The public needs to be educated about the fact that while nicotine is addictive, it is “..not the main cause of the diseases caused by smoking.”
Surveyed as part of an International Tobacco Control (ITC) study, the findings were published in the journal Tobacco Regulatory Science. The researchers found that as long as nicotine is available in alternative products, 80% of the participants support the reduction of nicotine in combustible cigarettes. Additionally, almost three-quarters of the smokers surveyed, said that they would be interested in trying very low or nicotine-free cigarettes.
The main study author of the New Zealand part of the study, and co-director of the ASPIRE 2025 smoke-free research group, Professor Richard Edwards, said that this research highlights the importance of considering innovative measures that could contribute to achieving the Smokefree Aotearoa goal.
“Removing nicotine from cigarettes and tobacco would mean cigarettes were no longer addictive. Smokers would find it much easier to quit and would be much less likely to relapse back to smoking after quitting. It would also greatly reduce the risk of adolescents and young people becoming addicted to smoked tobacco products in the first place.”
Any measure which could decrease smoking rates should be considered
Professor Edwards pointed out that at the moment smoking cessation efforts in New Zealand tend to be focused on the use of e-cigarettes and other NRTs. However, he added, any measures that could help should be considered. “This includes making smoked tobacco products less addictive, palatable and available.”

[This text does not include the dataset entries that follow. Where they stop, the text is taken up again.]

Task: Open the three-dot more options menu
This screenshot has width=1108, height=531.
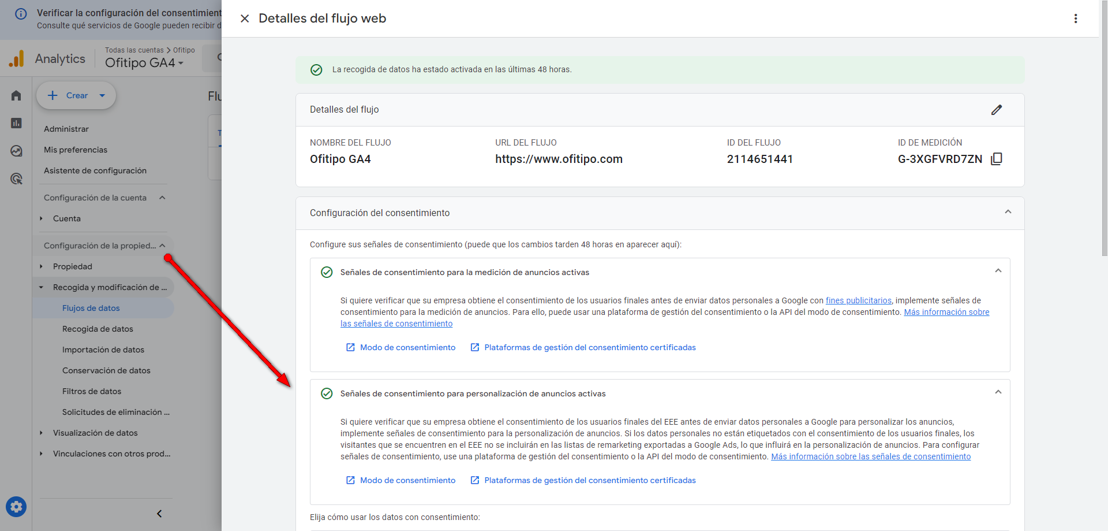Action: click(1075, 18)
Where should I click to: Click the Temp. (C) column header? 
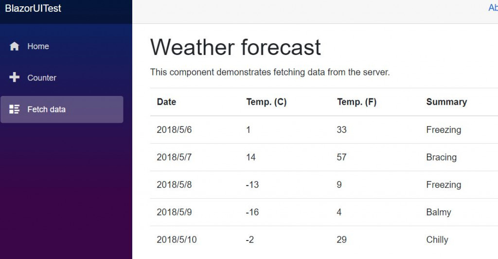[266, 102]
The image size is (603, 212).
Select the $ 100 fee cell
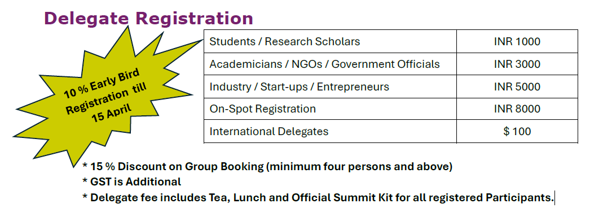tap(517, 131)
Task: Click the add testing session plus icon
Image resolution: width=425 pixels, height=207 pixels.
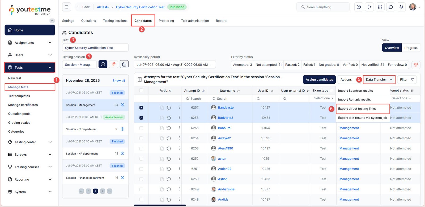Action: point(103,64)
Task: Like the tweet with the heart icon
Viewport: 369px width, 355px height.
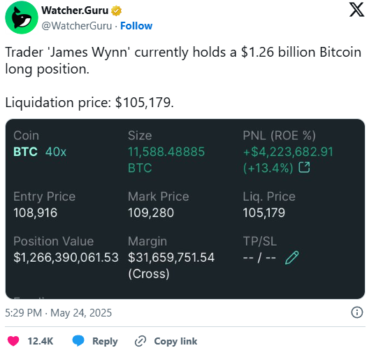Action: pyautogui.click(x=13, y=341)
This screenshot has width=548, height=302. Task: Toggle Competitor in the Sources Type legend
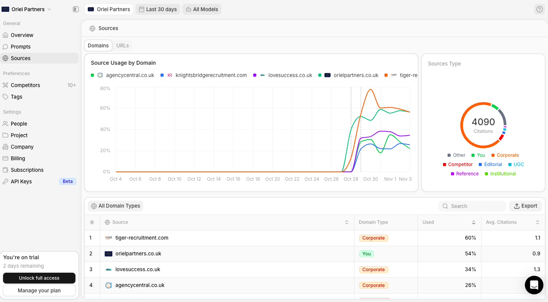coord(458,164)
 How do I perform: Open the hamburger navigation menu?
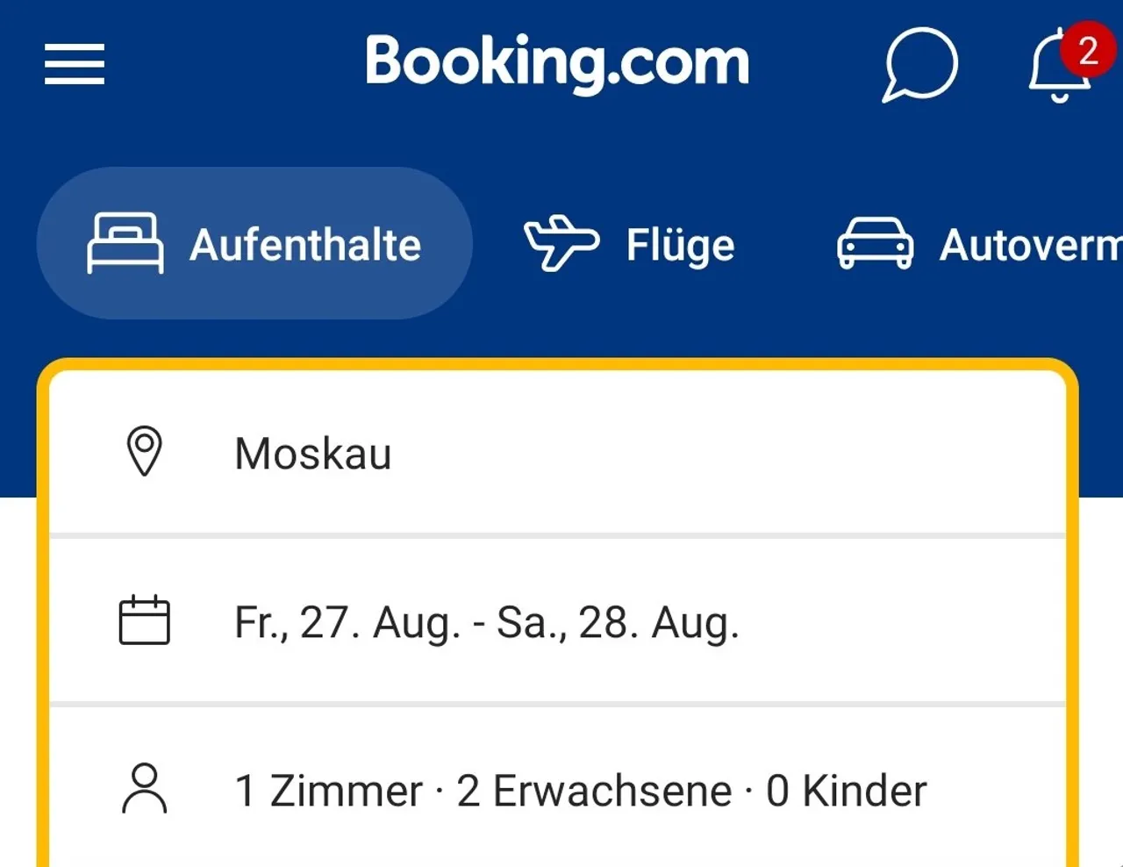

Another interesting finding from the survey, was that while the vast majority of participants were aware that nicotine is the addictive component in cigarettes, almost half also believed that nicotine is the main cancerous chemical in them. To this effect, pointed out Edwards, raising awareness is essential. “This should include efforts to increase understanding that nicotine, although highly addictive, is not the main cause of the diseases caused by smoking.”